Lines listed in a dataset:
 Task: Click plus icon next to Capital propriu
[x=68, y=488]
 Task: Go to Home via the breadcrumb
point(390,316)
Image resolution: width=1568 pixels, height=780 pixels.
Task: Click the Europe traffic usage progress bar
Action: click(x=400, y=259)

* **Work to complete**: Reproduce all of the lines above word for word, keeping their order and leaving nothing out.

* **The response**:
 Task: Click plus icon next to Capital propriu
[x=68, y=488]
 Task: Go to Home via the breadcrumb
point(390,316)
Image resolution: width=1568 pixels, height=780 pixels.
Task: Click the Europe traffic usage progress bar
Action: click(x=400, y=259)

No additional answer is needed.